Проснувшись в день Пасхи, последовавший за его возведением в кардинальский сан, чуть позднее обычного, он вспылил и накинулся на своих лакеев, браня их за то, что они позволили ему спать столь долго в этот день, когда, как им следовало знать, он намеревался отслужить мессу. Его поспешили одеть, в то время как он продолжал всех бранить. Затем он вспомнил о каком-то деле, велел вызвать секретаря и забыл не только отслужить мессу, но и послушать ее.
По вечерам он съедал обычно куриное крылышко. Как-то раз, в то время, когда ему подавали на стол, собака утащила курицу. Слуги не придумали ничего иного, как быстренько насадить на вертел другую и поджарить ее. В эту минуту кардинал приказал подать ему курицу; дворецкий, предвидя ярость, в которую тот впадет, если известить его о случившемся или предложить ему подождать позже обычного, решился на обман и хладнокровно произнес: "Монсеньор, вы уже отужинали". — "Я отужинал?" — переспросил кардинал. — "Разумеется, монсеньор.

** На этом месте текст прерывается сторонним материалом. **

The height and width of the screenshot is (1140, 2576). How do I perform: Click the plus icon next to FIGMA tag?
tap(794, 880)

Правда, съели вы мало; по-видимому, вы были крайне озабочены делами; но, если вы желаете, вам подадут еще одну курицу; много времени это не займет". В этот момент к нему пришел врач Ширак, посещавший его ежедневно. Слуги предупредили медика о том, что произошло, и попросили его помочь им. "Черт побери! — воскликнул кардинал. — До чего же странная история! Мои слуги хотят убедить меня, что я уже отужинал. Но я этого совершенно не помню; более того, я чувствую сильный аппетит". — "Тем лучше! — ответил Ширак. — Работа вас изнурила; первые кусочки лишь пробудили у вас аппетит, и вы можете без всяких опасений поесть еще, но немного… Прикажите подать монсеньору, — сказал он, обращаясь к слугам, — а я погляжу, как он закончит свой ужин". Курицу принесли. Кардинал усмотрел явный признак своего здоровья в предписании Ширака, поборника умеренности в еде, отужинать дважды и, поедая курицу, пребывал в наилучшем настроении.

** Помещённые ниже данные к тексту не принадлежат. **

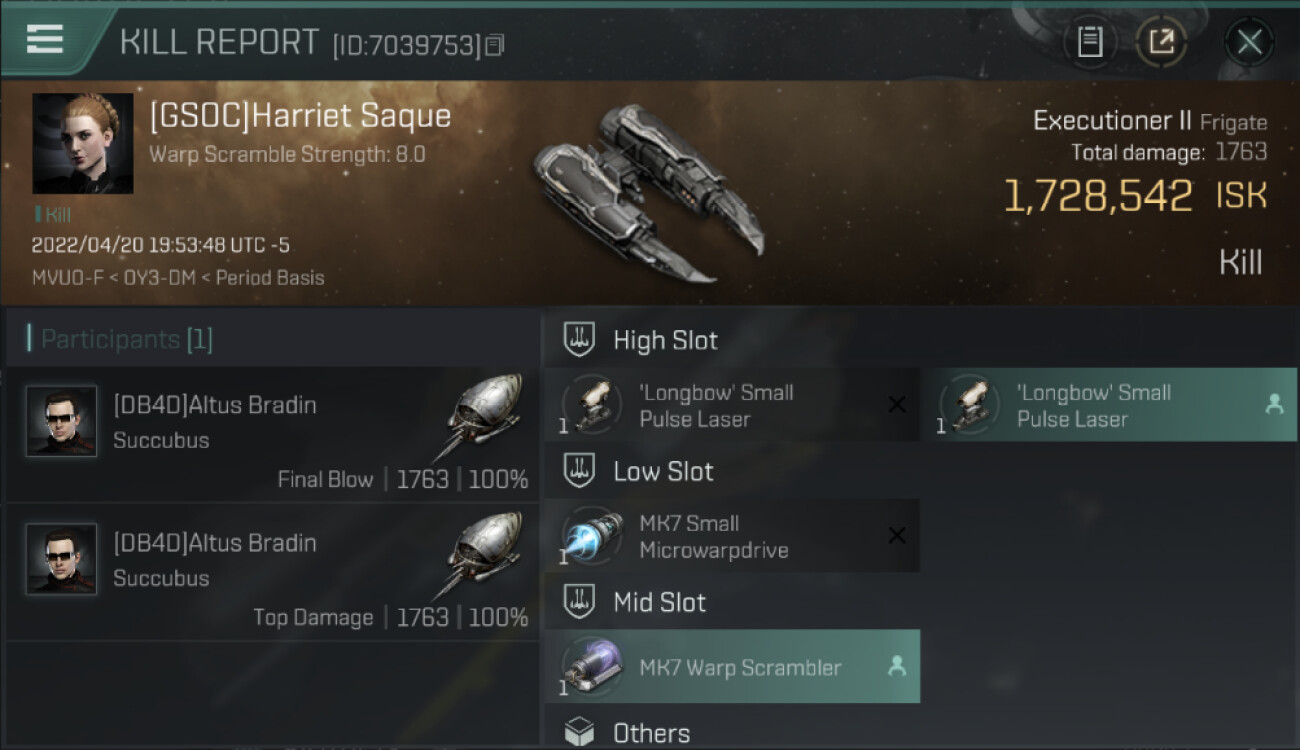Open Final Blow Altus Bradin's portrait
Image resolution: width=1300 pixels, height=750 pixels.
click(x=62, y=421)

Он не сдерживал себя ни с кем. Однажды, когда принцесса де Монтобан-Ботрю вывела его из терпения, что было нетрудно сделать, он в крепких выражениях послал ее куда подальше. Она прибежала жаловаться регенту, который ничего не сказал ей в ответ, за исключением того, что кардинал был несколько резковат, но, впрочем, советчик он хороший…
Чтобы испытать на себе выходки кардинала, необязательно было выводить его из терпения. Маркиза де Конфлан, гувернантка регента, явившаяся к кардиналу, с которым она еще не была знакома, исключительно для того, чтобы нанести ему визит, и заставшая его в минуту дурного настроения, едва успела произнести: "Монсеньор…" — "Заладили "монсеньор, монсеньор!" — прервал ее кардинал. — Это невозможно!.." — "Но, монсеньор…" — "Но, но! Не надо никаких но, если я говорю вам, что это невозможно!" Напрасно маркиза пыталась убедить его, что она ничего не хочет у него просить; не дав ей времени высказаться, он взял ее за плечи и повернул к выходу. Напуганная маркиза решила, что у него приступ безумия, и бросилась бежать, крича, что его следует посадить в сумасшедший дом.

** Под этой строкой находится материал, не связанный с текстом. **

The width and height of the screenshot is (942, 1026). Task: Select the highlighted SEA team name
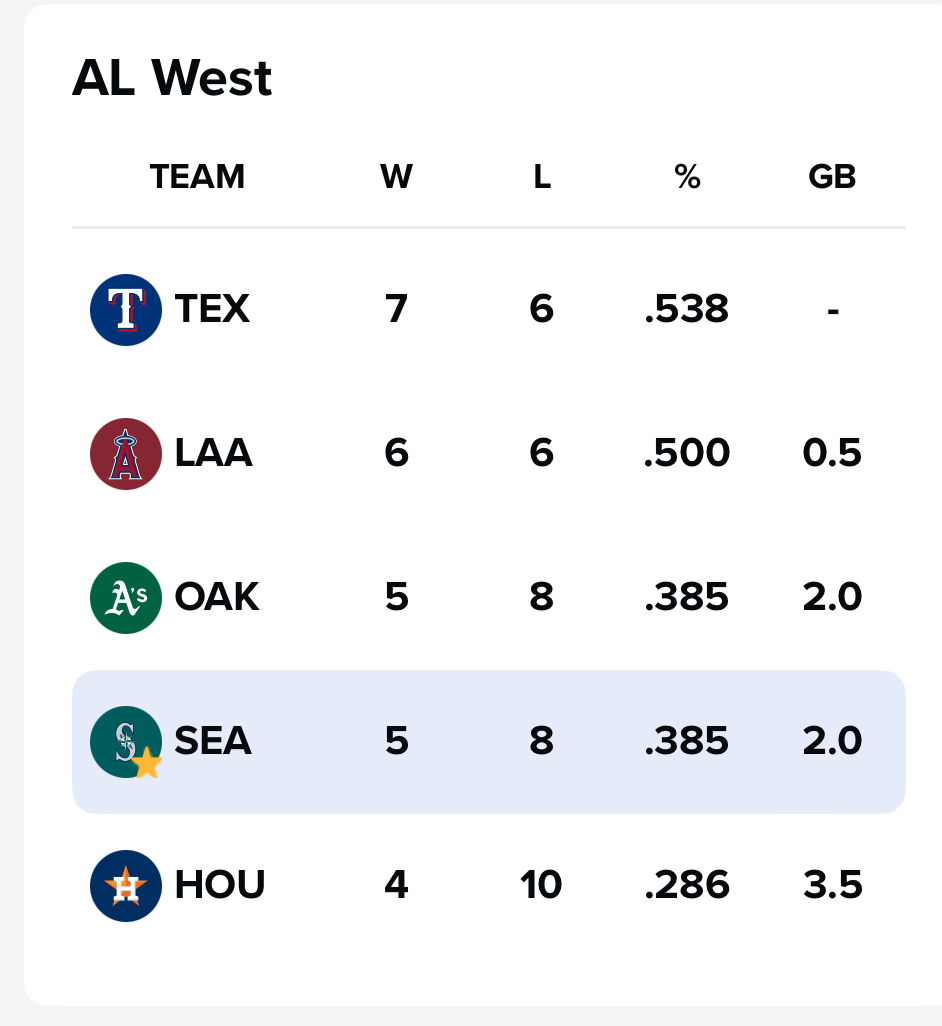[213, 741]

Порой кардинала можно было успокоить, приняв в разговоре с ним его же тон. Среди его доверенных секретарей был расстриженный монах-бенедиктинец по имени Венье, человек весьма легкого нрава. Как-то раз, когда кардинал работал с ним, ему понадобилась какая-то бумага, которую он не нашел под рукой в надлежащем месте. Он тотчас впадает в ярость, бранится, кричит, что тридцать канцеляристов не в состоянии обслужить его как следует, что он хочет набрать их сто, но от этого лучше не станет.
Венье спокойно глядит на него, ничего не отвечая, и дает ему излить свой гнев. Хладнокровие секретаря и его молчание усиливают ярость кардинала, он хватает его за плечи, трясет его и кричит ему: "Да отвечай же мне, мучитель! Разве это не правда?" — "Монсеньор,
— без всякого волнения произносит Венье, — возьмите дополнительно всего одного канцелярского служащего и поручите ему браниться вместо вас; у вас появится много свободного времени, и дело пойдет на лад". Кардинал успокоился и кончил тем, что рассмеялся".